··· KUTIPAN TEKS ···
Menjaga Gengsi Pelatih Lokal dari Kepungan Pelatih Asing

Cerita

by redaksi

Menjaga Gengsi Pelatih Lokal dari Kepungan Pelatih Asing

Sepakbola menjadi salah satu lahan pekerjaan yang banyak diminati oleh para ekspatriat. Hampir di seluruh dunia, kompetisi sepakbola pasti saja diramaikan dengan kehadiran para pemain asing di dalamnya. Begitu pula di Indonesia, sama halnya dengan kompetisi lainnya di dunia umumnya ketika orang berkewarganegaraan asing datang untuk menerima pekerjaan sebagai pemain dan pelatih.

Sejak medio 1979, fenomena pemain asing menjadi warna lain dalam sepakbola Indonesia. Meski pada tahun 1982, fenomena tersebut sempat luntur setelah adanya larangan penggunaan pemain asing di sepakbola Indonesia.

Namun pada tahun 1994, tepatnya saat Liga Indonesia jilid pertama bergulir, kembali para pemain asing meramaikan gelaran akbar sepakbola nasional. Tidak hanya pemain, orang asing yang memiliki kemampuan melatih pun semakin banyak yang mengadu nasibnya ke Indonesia.

Sebelum Liga Indonesia bergulir pada tahun 1994, sama halnya dengan pemain asing, pelatih asing pun sudah meramaikan pentas sepakbola Indonesia. Marek Janota contohnya, yang pada era 80-an pernah mengarsiteki Persija Jakarta hingga Persib Bandung.
··· BAHAN YANG DIBERIKAN ···
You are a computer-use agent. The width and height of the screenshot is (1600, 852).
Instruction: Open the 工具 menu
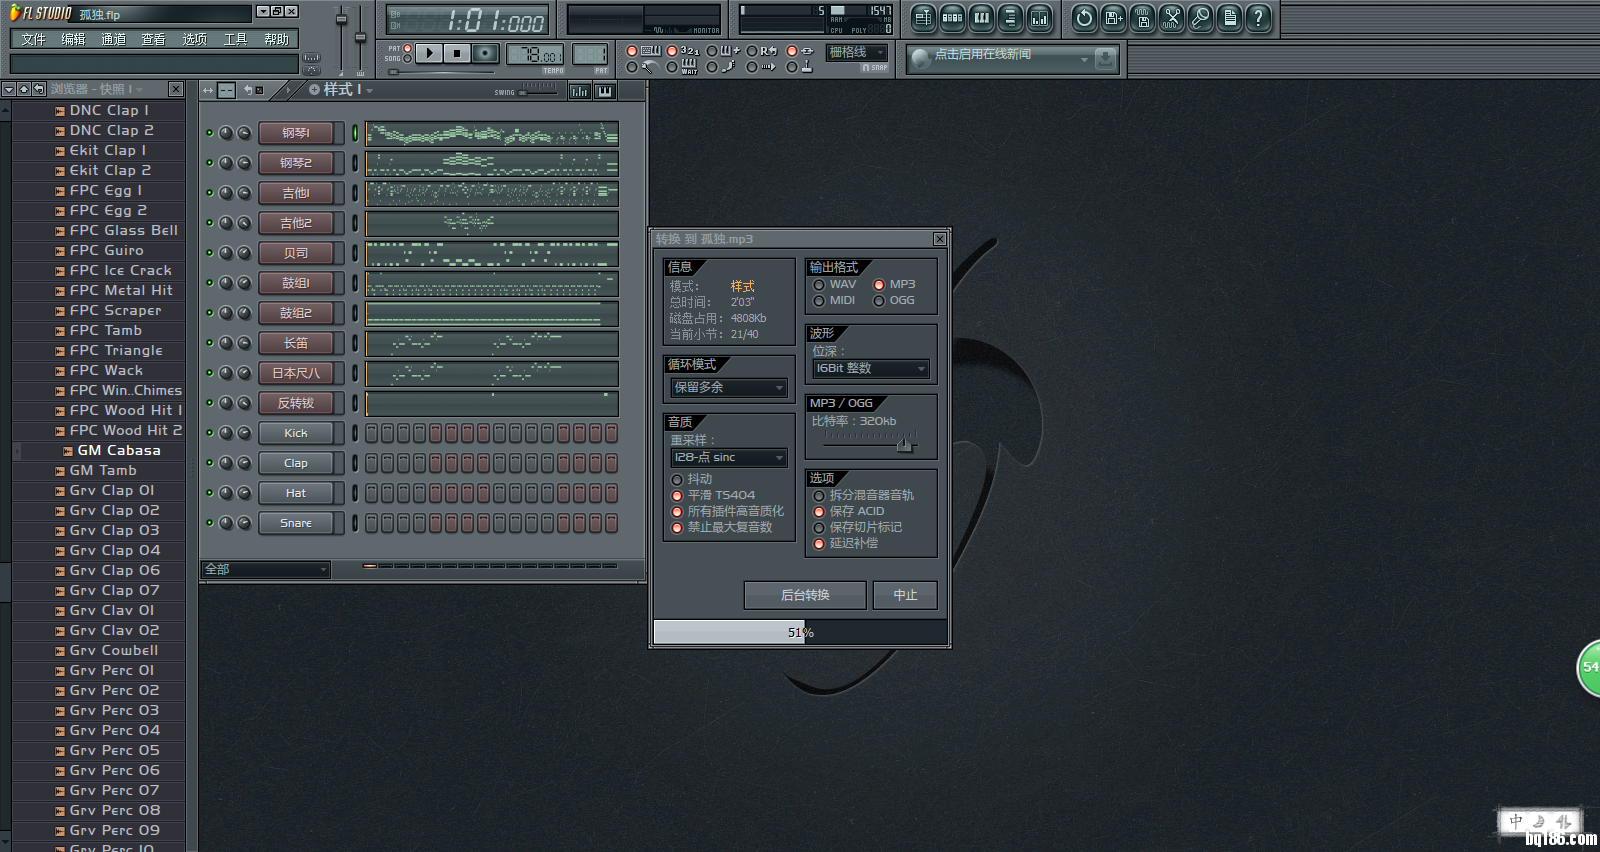click(x=235, y=40)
···
PETUNJUK LATIHAN: Kembalikan tanpa perubahan bagian kutipan teks yang dimulai dengan "Sejak medio 1979, fenomena" dan berlanjut sampai "di sepakbola Indonesia.".

JAWABAN:
Sejak medio 1979, fenomena pemain asing menjadi warna lain dalam sepakbola Indonesia. Meski pada tahun 1982, fenomena tersebut sempat luntur setelah adanya larangan penggunaan pemain asing di sepakbola Indonesia.